◆ **The data**:
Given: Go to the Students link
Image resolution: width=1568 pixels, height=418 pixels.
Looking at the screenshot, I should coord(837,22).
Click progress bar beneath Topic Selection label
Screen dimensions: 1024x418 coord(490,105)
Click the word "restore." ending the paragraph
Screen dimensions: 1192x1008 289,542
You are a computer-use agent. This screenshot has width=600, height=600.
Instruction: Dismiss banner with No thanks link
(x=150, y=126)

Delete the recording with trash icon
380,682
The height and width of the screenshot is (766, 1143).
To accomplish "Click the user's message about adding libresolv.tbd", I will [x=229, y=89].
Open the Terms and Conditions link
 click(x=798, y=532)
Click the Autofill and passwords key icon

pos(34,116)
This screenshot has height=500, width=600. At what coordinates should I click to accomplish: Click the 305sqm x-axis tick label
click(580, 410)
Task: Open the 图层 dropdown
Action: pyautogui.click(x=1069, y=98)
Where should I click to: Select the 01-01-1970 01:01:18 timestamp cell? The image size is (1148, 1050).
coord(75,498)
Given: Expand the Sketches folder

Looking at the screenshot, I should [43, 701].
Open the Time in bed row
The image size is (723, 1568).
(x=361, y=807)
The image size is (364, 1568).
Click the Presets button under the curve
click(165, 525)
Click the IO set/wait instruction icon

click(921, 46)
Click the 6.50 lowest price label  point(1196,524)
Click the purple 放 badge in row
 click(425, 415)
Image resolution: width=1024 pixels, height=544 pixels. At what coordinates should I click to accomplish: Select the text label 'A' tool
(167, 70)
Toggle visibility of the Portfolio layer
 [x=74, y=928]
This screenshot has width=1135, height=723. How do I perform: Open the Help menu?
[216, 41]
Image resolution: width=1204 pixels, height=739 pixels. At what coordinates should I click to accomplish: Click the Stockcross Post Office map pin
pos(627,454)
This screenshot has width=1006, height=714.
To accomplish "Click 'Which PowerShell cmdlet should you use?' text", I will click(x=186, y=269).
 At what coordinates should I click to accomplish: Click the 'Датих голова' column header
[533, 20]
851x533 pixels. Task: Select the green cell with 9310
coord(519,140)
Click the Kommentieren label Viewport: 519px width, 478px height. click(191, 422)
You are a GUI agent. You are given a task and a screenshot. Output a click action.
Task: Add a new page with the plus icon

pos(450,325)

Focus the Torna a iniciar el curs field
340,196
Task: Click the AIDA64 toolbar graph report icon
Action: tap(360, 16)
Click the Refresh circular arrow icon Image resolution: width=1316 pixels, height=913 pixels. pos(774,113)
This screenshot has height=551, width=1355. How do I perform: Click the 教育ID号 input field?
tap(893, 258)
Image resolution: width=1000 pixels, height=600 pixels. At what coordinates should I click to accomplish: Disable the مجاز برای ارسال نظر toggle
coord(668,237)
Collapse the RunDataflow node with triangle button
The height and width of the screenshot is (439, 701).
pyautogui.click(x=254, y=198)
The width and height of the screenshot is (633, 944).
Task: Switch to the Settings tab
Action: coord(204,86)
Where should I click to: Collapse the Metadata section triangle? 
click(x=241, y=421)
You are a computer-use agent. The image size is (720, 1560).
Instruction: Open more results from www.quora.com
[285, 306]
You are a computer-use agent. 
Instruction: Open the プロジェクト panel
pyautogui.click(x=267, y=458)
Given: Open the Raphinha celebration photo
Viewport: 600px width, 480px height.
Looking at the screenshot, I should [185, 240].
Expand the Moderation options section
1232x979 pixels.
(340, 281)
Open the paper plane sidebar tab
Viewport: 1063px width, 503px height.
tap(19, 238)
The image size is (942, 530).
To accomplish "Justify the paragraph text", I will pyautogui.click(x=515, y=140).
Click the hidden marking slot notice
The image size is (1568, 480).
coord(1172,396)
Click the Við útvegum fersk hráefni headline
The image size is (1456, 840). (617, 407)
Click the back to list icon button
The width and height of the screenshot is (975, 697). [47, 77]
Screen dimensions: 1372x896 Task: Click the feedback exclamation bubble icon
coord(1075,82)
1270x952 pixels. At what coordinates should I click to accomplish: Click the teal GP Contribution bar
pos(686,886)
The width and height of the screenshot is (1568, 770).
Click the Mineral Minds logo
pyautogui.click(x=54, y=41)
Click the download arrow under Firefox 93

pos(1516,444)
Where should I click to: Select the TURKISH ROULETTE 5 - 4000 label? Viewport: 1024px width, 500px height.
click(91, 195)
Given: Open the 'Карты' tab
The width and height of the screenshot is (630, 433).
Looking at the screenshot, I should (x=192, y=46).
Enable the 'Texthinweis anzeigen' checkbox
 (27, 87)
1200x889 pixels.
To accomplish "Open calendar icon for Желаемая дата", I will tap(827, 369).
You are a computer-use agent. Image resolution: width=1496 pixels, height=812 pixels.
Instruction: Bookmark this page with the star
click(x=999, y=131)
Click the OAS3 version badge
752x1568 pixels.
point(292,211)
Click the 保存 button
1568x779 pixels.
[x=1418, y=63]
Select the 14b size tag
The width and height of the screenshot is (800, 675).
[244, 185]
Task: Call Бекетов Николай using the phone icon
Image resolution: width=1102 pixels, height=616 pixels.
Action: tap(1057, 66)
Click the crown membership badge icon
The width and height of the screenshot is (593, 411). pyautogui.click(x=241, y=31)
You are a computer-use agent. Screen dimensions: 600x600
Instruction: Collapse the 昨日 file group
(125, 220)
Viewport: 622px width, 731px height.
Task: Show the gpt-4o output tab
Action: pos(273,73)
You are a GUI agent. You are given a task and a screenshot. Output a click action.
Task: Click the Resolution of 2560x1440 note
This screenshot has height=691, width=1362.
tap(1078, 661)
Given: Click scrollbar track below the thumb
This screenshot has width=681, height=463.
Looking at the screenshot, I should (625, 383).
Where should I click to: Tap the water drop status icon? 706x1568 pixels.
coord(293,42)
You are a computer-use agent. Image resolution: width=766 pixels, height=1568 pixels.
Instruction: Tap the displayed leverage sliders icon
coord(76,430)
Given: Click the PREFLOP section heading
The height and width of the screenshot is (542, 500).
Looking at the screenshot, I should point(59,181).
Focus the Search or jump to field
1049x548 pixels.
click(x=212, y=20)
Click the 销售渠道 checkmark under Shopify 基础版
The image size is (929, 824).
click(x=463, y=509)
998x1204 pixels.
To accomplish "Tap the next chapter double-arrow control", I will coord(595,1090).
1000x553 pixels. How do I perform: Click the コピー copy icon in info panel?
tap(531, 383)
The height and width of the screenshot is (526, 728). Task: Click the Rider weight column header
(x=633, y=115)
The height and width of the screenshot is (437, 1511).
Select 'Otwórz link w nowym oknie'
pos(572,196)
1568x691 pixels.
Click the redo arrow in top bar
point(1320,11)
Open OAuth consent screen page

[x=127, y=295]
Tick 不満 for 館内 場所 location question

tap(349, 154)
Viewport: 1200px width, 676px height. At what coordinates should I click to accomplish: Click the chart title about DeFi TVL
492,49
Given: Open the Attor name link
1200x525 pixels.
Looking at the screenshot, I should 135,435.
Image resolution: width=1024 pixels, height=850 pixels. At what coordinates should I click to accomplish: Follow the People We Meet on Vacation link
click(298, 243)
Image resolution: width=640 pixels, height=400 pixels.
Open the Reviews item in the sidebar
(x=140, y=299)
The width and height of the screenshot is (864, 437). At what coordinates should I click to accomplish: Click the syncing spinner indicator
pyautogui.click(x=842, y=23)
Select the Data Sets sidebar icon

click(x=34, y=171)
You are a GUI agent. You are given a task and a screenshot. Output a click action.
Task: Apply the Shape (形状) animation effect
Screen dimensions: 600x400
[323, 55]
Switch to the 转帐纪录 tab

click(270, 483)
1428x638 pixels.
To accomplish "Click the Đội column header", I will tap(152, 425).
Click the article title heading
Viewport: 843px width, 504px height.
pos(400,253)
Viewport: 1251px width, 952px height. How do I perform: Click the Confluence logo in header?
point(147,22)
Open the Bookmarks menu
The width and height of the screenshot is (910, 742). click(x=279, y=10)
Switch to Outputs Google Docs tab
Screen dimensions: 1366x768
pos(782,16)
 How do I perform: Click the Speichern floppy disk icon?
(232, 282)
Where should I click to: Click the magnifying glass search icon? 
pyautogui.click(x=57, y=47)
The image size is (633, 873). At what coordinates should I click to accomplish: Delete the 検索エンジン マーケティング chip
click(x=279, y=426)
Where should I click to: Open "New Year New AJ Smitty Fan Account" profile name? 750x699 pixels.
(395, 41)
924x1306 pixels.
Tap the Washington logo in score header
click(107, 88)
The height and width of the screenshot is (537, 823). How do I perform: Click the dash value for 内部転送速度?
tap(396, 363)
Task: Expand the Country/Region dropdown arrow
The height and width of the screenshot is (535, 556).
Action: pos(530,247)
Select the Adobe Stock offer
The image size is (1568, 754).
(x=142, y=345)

◆ **Work to complete**: Lines wanted from the listing above: the line with "You are a computer-use agent. The" up to and including the line with "Click the 保存 button". Please write them out exactly, adding nothing else.

◆ **Answer space**:
You are a computer-use agent. The image size is (720, 1560).
Instruction: Open more results from www.quora.com
[285, 306]
You are a computer-use agent. 
Instruction: Open the プロジェクト panel
pyautogui.click(x=267, y=458)
Given: Open the Raphinha celebration photo
Viewport: 600px width, 480px height.
Looking at the screenshot, I should [185, 240].
Expand the Moderation options section
1232x979 pixels.
(340, 281)
Open the paper plane sidebar tab
Viewport: 1063px width, 503px height.
tap(19, 238)
The image size is (942, 530).
To accomplish "Justify the paragraph text", I will pyautogui.click(x=515, y=140).
Click the hidden marking slot notice
The image size is (1568, 480).
coord(1172,396)
Click the Við útvegum fersk hráefni headline
The image size is (1456, 840). (617, 407)
Click the back to list icon button
The width and height of the screenshot is (975, 697). [47, 77]
Screen dimensions: 1372x896 Task: Click the feedback exclamation bubble icon
coord(1075,82)
1270x952 pixels. At what coordinates should I click to accomplish: Click the teal GP Contribution bar
pos(686,886)
The width and height of the screenshot is (1568, 770).
Click the Mineral Minds logo
pyautogui.click(x=54, y=41)
Click the download arrow under Firefox 93

pos(1516,444)
Where should I click to: Select the TURKISH ROULETTE 5 - 4000 label? Viewport: 1024px width, 500px height.
click(91, 195)
Given: Open the 'Карты' tab
The width and height of the screenshot is (630, 433).
Looking at the screenshot, I should (x=192, y=46).
Enable the 'Texthinweis anzeigen' checkbox
 (27, 87)
1200x889 pixels.
To accomplish "Open calendar icon for Желаемая дата", I will tap(827, 369).
You are a computer-use agent. Image resolution: width=1496 pixels, height=812 pixels.
Instruction: Bookmark this page with the star
click(x=999, y=131)
Click the OAS3 version badge
752x1568 pixels.
point(292,211)
Click the 保存 button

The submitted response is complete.